Poly (ε-caprolactone) coating delays vancomycin delivery from porous chitosan/β-tricalcium phosphate composites.

The orthopedic infection, such as osteomyelitis, especially those caused by Methicillin-resistant Staphylococcus aureus (MRSA), remains a major complication of open fractures. Local vancomycin delivery is considered to provide better methods when avascular zones prevent the delivery of drugs from conventional routes of administration. Chitosan (CS) delivery system has been developed with the disadvantages, such as mechanically weakness, lacking osteoconductivity, and the initial burst of antibiotics into the environment. The aim of this study was to confirm that the prepared CS/β-tricalcium phosphate (β-TCP) composites coated with poly (ε-caprolactone) (PCL), similar to natural bone in components, had a three-dimensional porous structure and could be used as drug carriers to deliver vancomycin in a sustained and controlled manner effectively for 6 weeks at levels to inhibit MRSA proliferation.

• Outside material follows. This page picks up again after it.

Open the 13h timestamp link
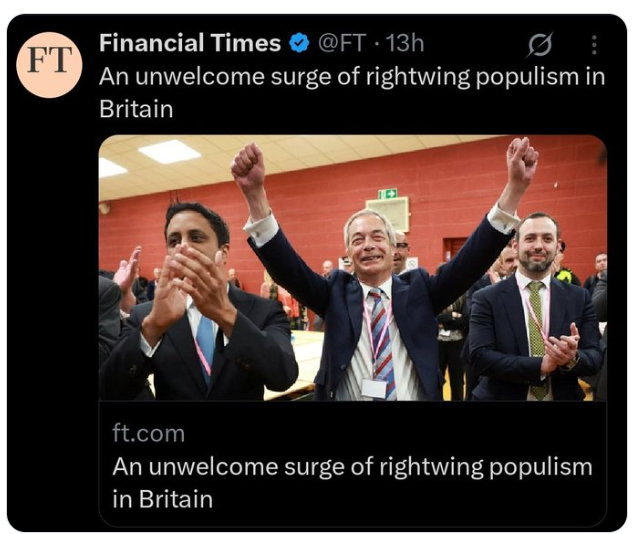Image resolution: width=633 pixels, height=534 pixels. (x=405, y=43)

We prepared porous CS/β-TCP composites by incorporating β-TCP into the system, and coated the composites with PCL of three different concentrations. The morphological structure of composites, including pore size and porosity, was examined. The result showed that CS/β-TCP coated with 2.5w/v% PCL solution had the best coating effect and it retarded the release of vancomycin in a near zero-order mechanism from 0 to 14 days. The drug delivery was significantly delayed after coated with 2.5w/v% PCL. The quantitative release of vancomycin was extended to 42 days. Therefore PCL coating could be used to retard the release of vancomycin from CS/β-TCP composites in a sustained and controlled manner. Porous CS/β-TCP coated with PCL might be one of the candidate vancomycin carriers for treating MRSA-related osteomyelitis.